ここ数年で事業が大きく拡大した楽天証券。口座数は700万を超え、国内株式の売買シェアは29%に達し、SBI証券と二強の座を確実にした。一方で、急拡大の弊害も現れてきた。
その1つが、成長のけん引役の1つとなったクレジットカードによる投信積立サービスだ。楽天市場での還元率がアップするSPUという仕組みと、投信の買い付けに1%のポイントを還元する手法が大成功。2018年10月のスタートから3年間で、月間投信積立設定額は6倍以上となり、761億円を超えた。

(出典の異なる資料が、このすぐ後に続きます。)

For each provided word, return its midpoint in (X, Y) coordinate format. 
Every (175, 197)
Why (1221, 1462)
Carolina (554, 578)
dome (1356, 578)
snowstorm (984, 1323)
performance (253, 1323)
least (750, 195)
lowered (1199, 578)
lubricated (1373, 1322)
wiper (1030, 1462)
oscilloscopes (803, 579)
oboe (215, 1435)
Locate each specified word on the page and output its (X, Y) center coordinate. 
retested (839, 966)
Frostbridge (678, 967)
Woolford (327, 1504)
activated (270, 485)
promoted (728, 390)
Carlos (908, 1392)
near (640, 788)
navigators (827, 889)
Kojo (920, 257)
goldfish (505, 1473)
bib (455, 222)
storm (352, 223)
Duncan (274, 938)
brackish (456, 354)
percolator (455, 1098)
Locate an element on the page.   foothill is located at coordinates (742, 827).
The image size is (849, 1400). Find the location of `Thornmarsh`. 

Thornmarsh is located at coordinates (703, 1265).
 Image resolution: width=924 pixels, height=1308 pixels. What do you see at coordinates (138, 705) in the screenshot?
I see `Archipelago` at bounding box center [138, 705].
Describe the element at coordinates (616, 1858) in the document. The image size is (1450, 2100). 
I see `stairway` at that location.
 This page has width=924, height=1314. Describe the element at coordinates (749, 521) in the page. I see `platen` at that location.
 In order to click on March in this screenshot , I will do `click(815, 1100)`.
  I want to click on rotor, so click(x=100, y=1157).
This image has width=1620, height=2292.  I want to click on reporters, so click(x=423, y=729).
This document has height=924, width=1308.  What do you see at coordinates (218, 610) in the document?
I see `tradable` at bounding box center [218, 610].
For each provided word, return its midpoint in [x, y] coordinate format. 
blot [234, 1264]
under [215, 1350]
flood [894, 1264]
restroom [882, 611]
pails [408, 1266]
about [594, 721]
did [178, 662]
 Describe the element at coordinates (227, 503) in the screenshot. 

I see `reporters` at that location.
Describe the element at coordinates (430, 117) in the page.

21年12月期の売上高にあたる営業収益は、23.9%増加して895億7500万円。一方で、営業利益は3.3%増加の155億9200万円にとどまった。その理由はポイントやカード決済費用のコストを中心とした取引関係費が大きく膨らんだことだ。前年から41.5%増加し、387億6300万円と費用の中で最大だ。
「数年でリカバリーできるだろうという採算性を見て始めたが、どんどん信託報酬の引き下げがあり、販売手数料ゼロ化もあって、最初の目論見が外れた。低報酬投資信託についての採算性は合わなくなった」
21年12月期の決算説明会で、楠雄治社長はこう話した。投資信託からの収益源は販売時手数料と、継続的に投資家が支払う信託報酬がある。19年12月にすべての投信の販売手数料は無料化(ノーロード)され、さらに信託報酬を大きく引き下げた低コストインデックスファンドが人気となった。このことが、当初想定した利益構造を狂わせた。